Microsoft tackled a total of 62 unique new vulnerabilities, including five deemed critical. Although the count is down from August’s 74 and July’s 130, it underlines the persistent need for robust cybersecurity measures. Notably, three of the vulnerabilities pertain to non-Microsoft software from Autodesk, Google, and the Electron framework used in Microsoft’s Visual Studio Code.
Of the two revised older vulnerabilities, CVE-2023-24936 pertains to a .NET, .NET Framework, and Visual Studio elevation-of-privilege vulnerability, while CVE-2023-32051 relates to a remote code execution vulnerability in raw image extensions on Windows desktop systems.
The first zero-day, CVE-2023-36761, is an information disclosure vulnerability in Microsoft Word rated as important, affecting various versions including Microsoft Word 2013, 2016, Office LTSC 2021, Microsoft 365 Apps for Enterprise, and Office 2019. Exploiting this vulnerability could potentially expose the user’s New Technology LAN Manager (NTLM) hashes, the encrypted forms of plaintext passwords.
The second zero-day, CVE-2023-36802, is an elevation-of-privilege vulnerability in Microsoft Streaming Service Proxy rated as important for newer Windows desktop and server OSes, including Windows Server 2019 and 2022. Successful exploitation could grant the attacker system-level privileges, essentially giving them control of the machine.
An exploit chain utilizing both zero-days could allow attackers to acquire user credentials and take over multiple systems. In addition to Microsoft’s efforts, Google also addressed a Chrome browser zero-day (CVE-2023-4863) which was highlighted in Microsoft’s September Patch Tuesday security updates.

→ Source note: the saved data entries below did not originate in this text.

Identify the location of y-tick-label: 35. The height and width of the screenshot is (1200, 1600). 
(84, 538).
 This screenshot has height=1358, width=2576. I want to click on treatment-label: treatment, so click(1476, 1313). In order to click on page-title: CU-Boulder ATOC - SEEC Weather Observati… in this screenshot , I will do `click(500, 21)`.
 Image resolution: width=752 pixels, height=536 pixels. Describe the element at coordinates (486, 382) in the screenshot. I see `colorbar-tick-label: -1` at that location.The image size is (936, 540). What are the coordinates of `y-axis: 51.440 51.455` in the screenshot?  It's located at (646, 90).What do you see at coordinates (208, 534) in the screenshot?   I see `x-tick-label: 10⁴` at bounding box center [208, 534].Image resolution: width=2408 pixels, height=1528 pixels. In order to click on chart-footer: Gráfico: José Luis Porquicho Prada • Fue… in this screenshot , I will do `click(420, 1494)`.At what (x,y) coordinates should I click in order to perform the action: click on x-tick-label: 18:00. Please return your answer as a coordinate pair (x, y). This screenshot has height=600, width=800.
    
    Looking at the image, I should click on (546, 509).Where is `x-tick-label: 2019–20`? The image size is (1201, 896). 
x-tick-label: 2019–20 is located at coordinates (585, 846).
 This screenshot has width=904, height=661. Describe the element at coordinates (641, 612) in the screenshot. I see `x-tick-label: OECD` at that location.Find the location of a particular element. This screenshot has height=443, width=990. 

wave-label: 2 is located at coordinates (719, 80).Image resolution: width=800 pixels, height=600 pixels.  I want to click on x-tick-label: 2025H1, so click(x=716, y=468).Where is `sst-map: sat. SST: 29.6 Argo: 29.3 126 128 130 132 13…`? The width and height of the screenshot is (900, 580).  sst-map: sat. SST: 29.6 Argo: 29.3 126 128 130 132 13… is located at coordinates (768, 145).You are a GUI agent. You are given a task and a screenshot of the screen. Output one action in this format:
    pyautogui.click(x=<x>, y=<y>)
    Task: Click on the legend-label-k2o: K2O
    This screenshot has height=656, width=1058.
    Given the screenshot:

Microsoft’s Edge browser, built on the same Chromium codebase as Google Chrome, received an update to address this vulnerability.
Exchange Server and Visual Studio also received attention, with Microsoft addressing several vulnerabilities in each:
For Exchange Server:
- CVE-2023-36777: Information disclosure vulnerability
- CVE-2023-36744: Remote-code execution vulnerability
- CVE-2023-36745: Remote-code execution vulnerability
- CVE-2023-36756: Remote-code execution vulnerability
- CVE-2023-36757: Spoofing vulnerability
For Visual Studio:
- CVE-2023-36758: Elevation-of-privilege vulnerability
- CVE-2023-36759: Elevation-of-privilege vulnerability
- CVE-2023-36792, CVE-2023-36793, CVE-2023-36794, CVE-2023-36796: Remote-code execution vulnerabilities
- CVE-2023-36799: Denial-of-service vulnerability
Administrators are also reminded of an impending Kerberos protocol hardening, set to conclude with October’s Patch Tuesday. This phased rollout aims to enhance security for Active Directory’s default authentication protocol.